Exogenous PTPσ localizes to PtdIns3P vesicles and rescues the siRNA phenotype. (A,B) FL-PTPσ was transiently expressed in U2OS EGFP–2xFYVE cells and PtdIns3P and PTPσ imaged by fluorescent microscopy following incubation for 2 hours with full nutrient medium (A) or amino acid starvation medium (B) [green, PtdIns3P; red, anti-PTPσ (D1-targeted antibodies); blue, nuclei]. Insets are 2× magnifications of boxed regions. Scale bars: 10 μm. (C) U2OS EGFP–2xFYVE cells transfected with FL-PTPσ and amino acid starved for 2 hours were imaged using D1-targeted PTPσ antibodies.

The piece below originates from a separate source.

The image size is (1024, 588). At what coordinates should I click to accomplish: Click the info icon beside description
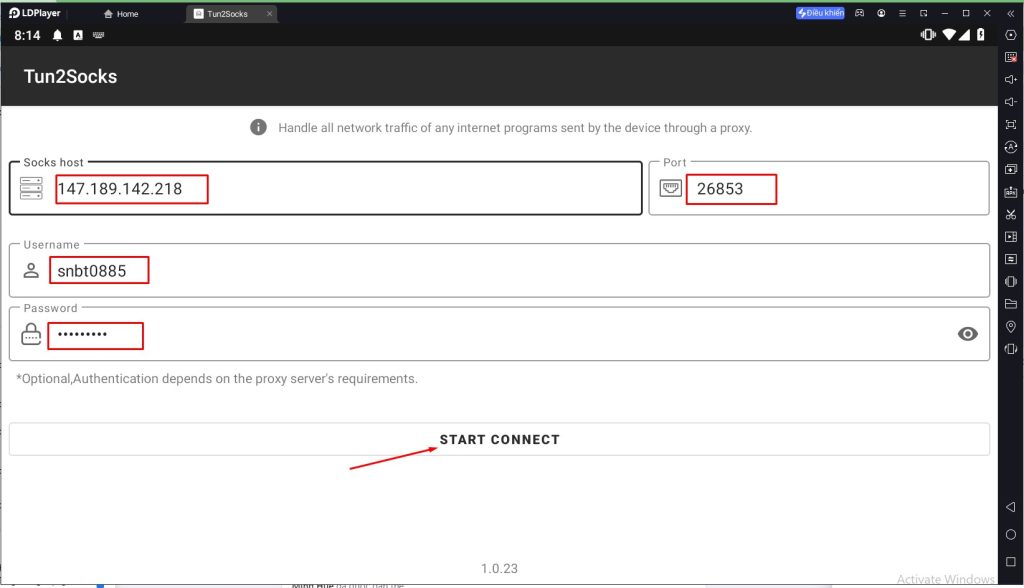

A Z-stack of 0.25 μm increments was captured using sequential channel acquisition and confocal microscopy, with the third slice displayed and Z-stacks through the X and Y planes shown at the border. Insets are 2× magnifications of boxed regions. Scale bar: 10 μm (green, PtdIns3P, EGFP–2xFYVE; red, anti-PTPσ; yellow, colocalization). (D,E) U2OS EGFP–2xFYVE cells were transfected with PTPRS siRNA-1 for 48 hours, after which FL-PTPσ (which lacks the sequence targeted by siRNA-1) was introduced for an additional 24 hours. PtdIns3P and PTPσ were imaged as previously described. The presence of siRNA-induced phenotype (abundant, non-perinuclear EGFP–2xFYVE-positive vesicles; indicated by white arrows in D) was determined for cells expressing no, low or high levels of FL-PTPσ (E). Scale bars: 10 μm. (F) FL-PTPσ-positive vesicular structures accumulate when lysosomal fusion is inhibited. U2OS cells expressing FL-PTPσ for 24 hours were treated with 100 nM Baf-A1 in full nutrient medium for 0, 15, 60 or 240 minutes and FL-PTPσ imaged using D1-targeted PTPσ antibodies (red). Nuclei were stained with Hoechst 33342 (blue). Scale bars: 10 μm.